Publié le 01 mai 2010 par Desiderio

josettederechange.jpgAprès pas mal d'auteurs grand public, je veux évoquer un dessinateur maudit. Charlie Schlingo. Son pseudonyme est déjà tout un programme. Il avait un nom déjà un peu improbable Jean-Charles Ninduab que l'on aurait pu prendre pour un autre pseudo. C'est l'auteur underground français par excellence : il a commencé par faire son propre fanzine tout seul. La vie de Charlie Schlingo est une catastrophe du début à la fin tragi-comique : il meurt en trébuchant contre son chien nommé la Méchanceté !  Je donne ici la couverture de la réédition qui comprend le premier épisode et puis le deuxième.

Pourquoi avoir choisi cette couverture ? D'abord, après avoir vu beaucoup d'auteurs qui ont un graphisme très soigné, voire trop léché, je me suis dit qu'il était bon de voir une dimension différente : Schlingo, comme son nom l'indique, a un dessin crade, puant, pas convenable. Sa culture d'origine, c'est celle des petits formats d'origine italienne ou américaine : Pepito ou Popeye.  Il s'agit de la bande dessinée qui a la plus mauvaise réputation : des dessins gribouillés à la va-vite en noir et blanc, avec des personnages aux super biscoteaux, des tatouages sur les bras (que l'on voit chez Josette comme chez Popeye).

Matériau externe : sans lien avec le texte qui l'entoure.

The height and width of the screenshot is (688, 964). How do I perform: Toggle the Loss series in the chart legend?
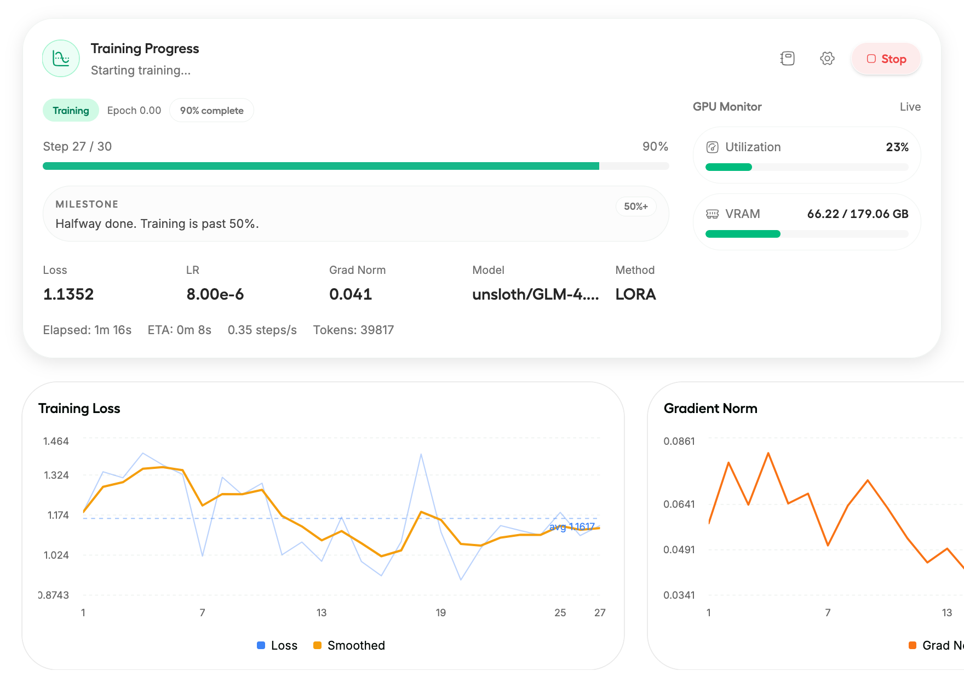point(277,645)
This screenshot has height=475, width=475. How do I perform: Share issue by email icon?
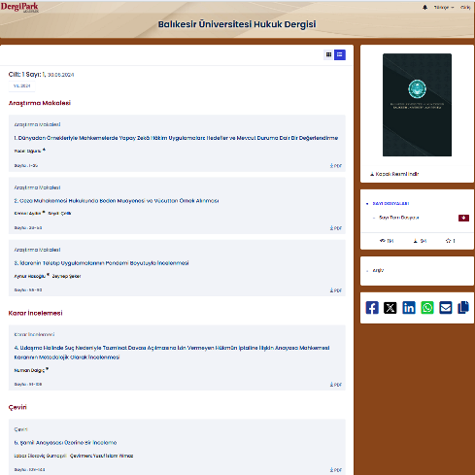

Qui est donc cette Josette ? D'abord une héroïne née dans Charlie Hebdo, le vrai, le premier, celui de 79-81. Il était un peu étonnant que dans un journal d'actualité paraisse une BD totalement déconnectée de toute forme d'allusion à l'actualité. Mais cela permettait à Schlingo de feuilletonner une histoire en bandes de trois ou quatre cases, puis avec des résumés qui étaient encore plus absurdes que l'histoire de départ. Cela pouvait passer à une époque où Charlie Hebdo ne savait plus trop dans quelle direction aller.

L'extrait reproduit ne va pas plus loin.